Guidelines for working with reporters: Assessors' guide to positive press
The media is a great way to get your message(s) out to the public. Here are some simple cautions and techniques you should bear in mind.
Prepare before an interview (whether in person or by phone).
1. Formulate your message(s) and be prepared to repeat it several times. As you prepare your message, know the difference between news and information. If you have news, it will be relatively easy to "make the papers." However, if you're trying to convey information, you may need to make special efforts. For instance, an announcement of the tentative roll being made public or the time, dates and deadlines for Grievance Day is considered news. However, the assessment process or the assessor's responsibilities are not usually considered news. By combining "news" with "information," you'll have a better chance of conveying your message.
2. Decide what you can and can't (or should and shouldn't) discuss and stick to it.
3. Prepare short quotes and put on them on an index card. This will be useful to remind yourself to repeat your message(s) and assist in setting the agenda of the interview.
4. Stress the positive side of what you do.
5. Prepare a press kit. Include the appropriate pamphlets and other information, including facts and data, to support your messages and assist the reporter. If the news or article is lengthy, provide the information in an electronic format. Reporters will appreciate not having to retype it.
Remember to save an electronic and hard copy of each press release - there is nothing to be gained from reinventing the wheel.
6. Try to anticipate questions and have concise answers prepared.
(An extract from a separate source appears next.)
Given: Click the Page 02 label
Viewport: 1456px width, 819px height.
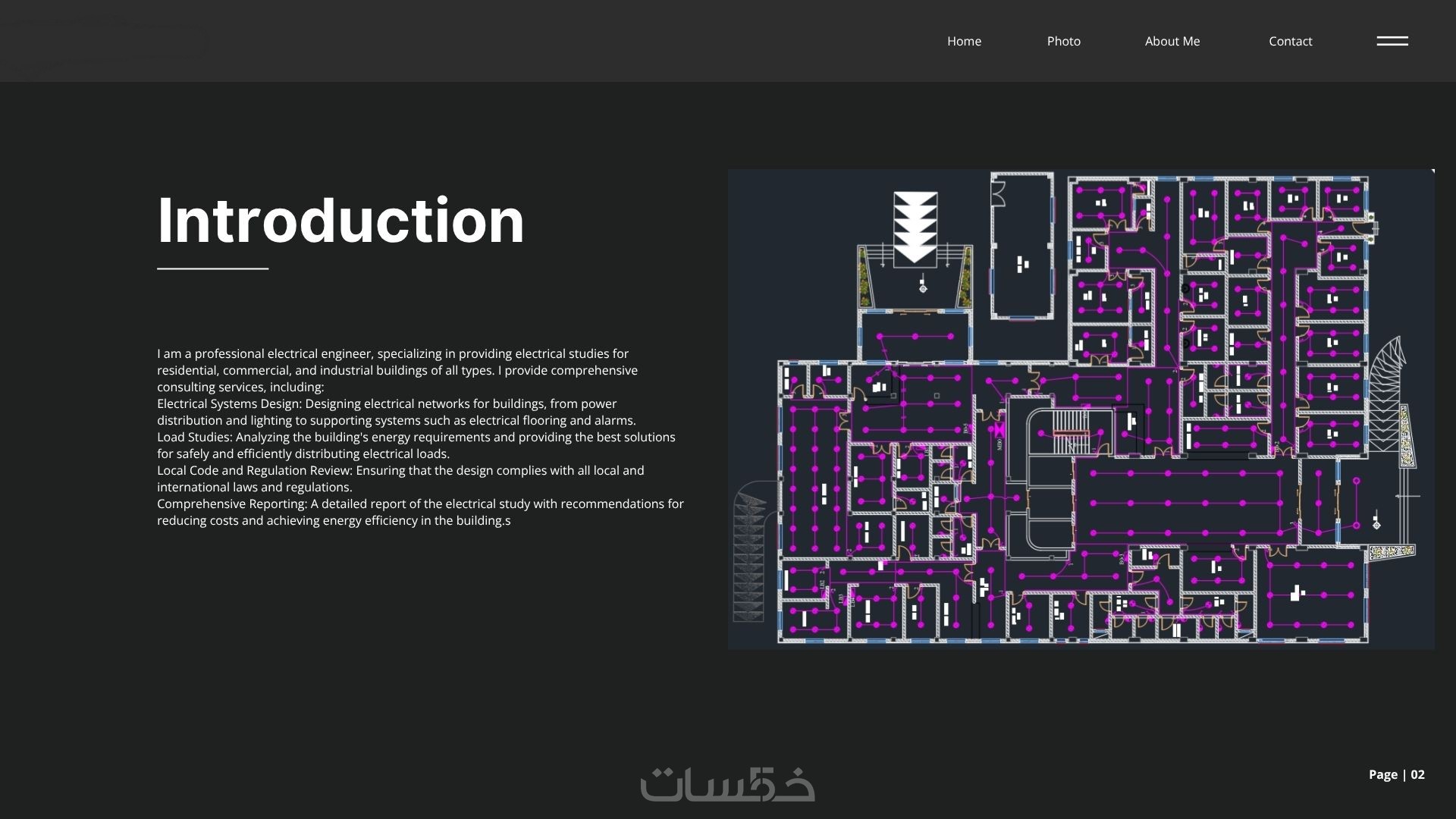Looking at the screenshot, I should coord(1396,774).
7. Understand the reporters' deadlines
Whether you're pitching a story to a reporter, trying to get attention for a press release, or calling to follow-up on an interview, it is important that you understand the reporter's timeframes. If it is a morning newspaper, call early in the morning. For an afternoon paper, call early in the afternoon. This way, you'll be calling when there is less deadline pressure and the reporter is more likely to have time to listen to your side and work on your story.
Just as important, when a reporter calls you, always respond as soon as possible. If you won't be in the office, but expect that a reporter might call, leave word where you can be reached so you can respond quickly.
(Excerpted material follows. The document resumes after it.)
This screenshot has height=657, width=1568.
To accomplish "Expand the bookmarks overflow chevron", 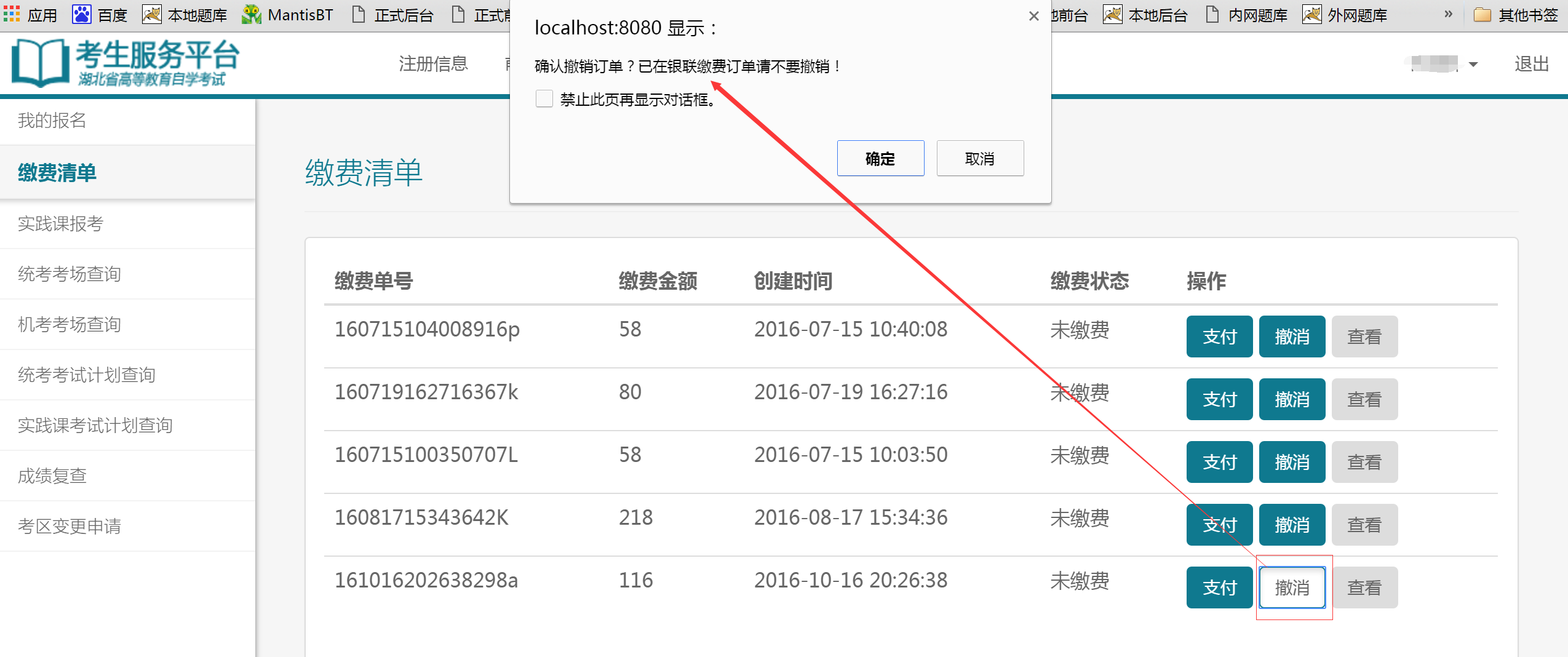I will pyautogui.click(x=1449, y=14).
Of course, it is okay to be persistent, but don't overdo it. If you won't be in the office, but expect that a reporter might call, leave word where you can be reached so you can respond quickly.
During the interview
1. Stay on the record. Assume what you say and do will get on the air or the printed page. While you can say things "off the record," that doesn't mean the media won't print it and give you attribution. Reporters are paid to find out things no one else knows, and then tell the world. Going "off the record" makes their jobs tougher, and, if you don't have a trusting relationship with the reporter, they may not honor your request anyway. As a rule, don't say anything you don't want to see on the air or in print.
2. Keep it simple. Talk in a relaxed style that is aimed at laypersons, not subject experts. Avoid jargon and acronyms. Remember that the audience is the general public.
3. Be accurate, thoughtful and cautious. Think before you speak. Choose your words carefully, since they will likely be reported as you say them. If you don't know the answer, it's much better to say, "I don't know," rather than give a wrong answer. You can promise to get an answer and get back in touch, in which case you should do so as soon as possible. This will give you time to develop a considered response.
In addition, it is wise to take a minute to think about the answer to your question, rather than rushing to answer. Remember, an inaccurate statement can become a problem for other assessors if it is printed.
3. Be brief. You don't have to tell the reporter your views on everything. In fact, you should be careful about rambling answers - they give the reporter the opportunity to reconstruct your statements, which may not work out to your advantage.
You should especially keep your answers short when the questions become particularly challenging or pointed. In a controversial situation, the less said the better. Longer sentences can open the door to misinterpretation, paint you into the corner, or reveal information that you do not want made public.
4. Stay on message, stay on message, stay on message. Repetition is the essence of retention. You know your message; you've rehearsed it on property owners for weeks, maybe years; now use it effectively with the reporter. While the reporter may want to talk about one thing, your message may not exactly coincide. Use the reporter's questions to bridge to your own points. Answer the question, but be sure to repeat your message in the process. For instance, "Well that works such and such a way, but homeowners need to bear in mind that assessments are really about fairness and equity."
In addition, if a reporter asks you a question, particularly one that makes a statement (e.g., "So, you're saying that homeowners should pay higher taxes?"), you must challenge any and all parts that are not true. Again, this is an opportunity to repeat your message - "No, what I've been saying is that All property owners should pay their fair share of taxes based upon the market value of their properties."
Another great way to restate your message is by starting your sentence with, "the most important thing is".